MPF pede ao STJ a perda de cargo público dos torturadores Ustra e Santos Maciel

Recurso solicita a condenação dos ex-comandantes da repressão militar por crimes contra a humanidade.

Coronel Carlos Alberto Brilhante Ustra em depoimento à Comissão Nacional da Verdade, em maio de 2013. Crédito: Wilson Dias/Agência Brasil

O Ministério Público Federal (MPF) apresentou, na quarta-feira (29), um recurso à 2ª Turma do Superior Tribunal de Justiça (STJ) em resposta à decisão do ministro Teodoro Silva Santos, que negou um pedido para que Carlos Alberto Brilhante Ustra e Audir Santos Maciel, ex-comandantes do DOI-CODI, fossem condenados à perda de cargo público.
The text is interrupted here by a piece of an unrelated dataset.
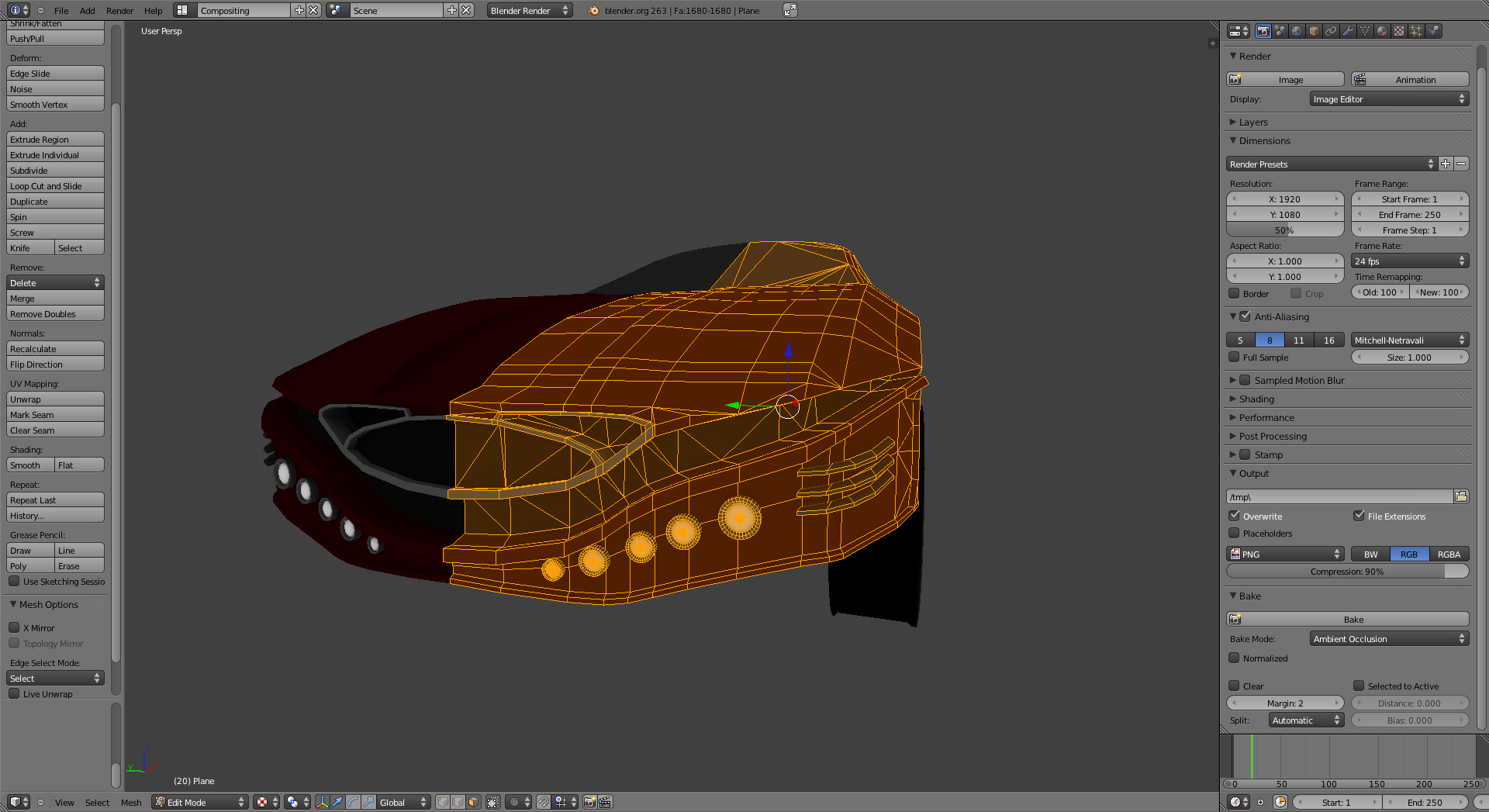Expand the Performance panel
Screen dimensions: 1489x812
click(x=1266, y=417)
Ambos os ex-agentes da Ditadura Militar (1964-1985) já faleceram.

No recurso, o MPF argumenta que as ações indenizatórias por tortura não prescrevem e pede que a Lei da Anistia não seja aplicada neste caso. O MPF também solicita a condenação por danos morais coletivos e o reconhecimento da imprescritibilidade das ações de regresso.

Ustra e Maciel comandaram o Destacamento de Operações de Informações – Centro de Operações de Defesa Interna (DOI-Codi) entre 1970 e 1976, um órgão centralizador da repressão à oposição política durante o regime militar, conhecido por práticas de tortura, homicídios e desaparecimentos forçados.
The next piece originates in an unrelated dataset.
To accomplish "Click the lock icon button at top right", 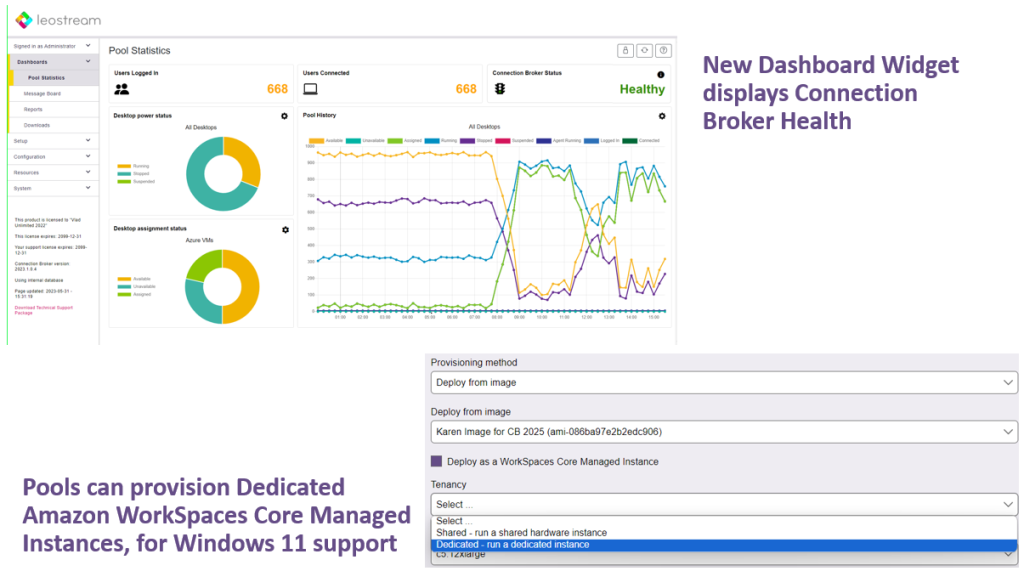I will point(627,50).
Em 2008, o MPF já havia ajuizado uma ação civil pública contra os ex-agentes da ditadura, mas o Tribunal Regional Federal da 3ª Região (TRF3) considerou, equivocadamente, que a repercussão civil de uma ação de regresso não se relacionava com a imprescritibilidade dos crimes hediondos cometidos durante esse período.

O MPF argumenta que há provas de abusos cometidos sob o comando dos réus, configurando atos de improbidade. Segundo o órgão, a investidura em função pública exige moralidade, e não se pode atribuir a representação do Estado a indivíduos responsáveis por crimes graves, como homicídio e tortura.

Aurélio Rios, subprocurador-geral da República, destacou que a Lei 1.711/1952 prevê a demissão de servidores que cometem agressões físicas. Ele afirma que a permanência de pessoas que praticaram crimes contra a humanidade compromete os princípios da moralidade e legalidade.

Rios reiterou que a jurisprudência do STJ reconhece a imprescritibilidade das ações indenizatórias por danos morais e materiais decorrentes de tortura durante a ditadura, argumentando que a isonomia deve se estender às ações de regresso, que visam reparar danos causados pela conduta dolosa de agentes violadores de direitos humanos.

O subprocurador também pediu a revisão da decisão do STJ para que sejam adequadamente considerados os efeitos jurídicos da imprescritibilidade de crimes de desaparecimento forçado e ocultação de cadáver, temas reconhecidos pelo Supremo Tribunal Federal (STF) em repercussão geral.

Por fim, Rios solicitou a reconsideração da decisão do ministro Teodoro Silva Santos, ou que seu pedido fosse enviado à Turma para análise e possível provimento.

“Ainda estamos aqui para lembrar o sistema de justiça daquilo que nunca poderia ser esquecido ou perdoado”, concluiu o subprocurador-geral.

O agravo interno está sob tramitação no REsp 1942749/SP.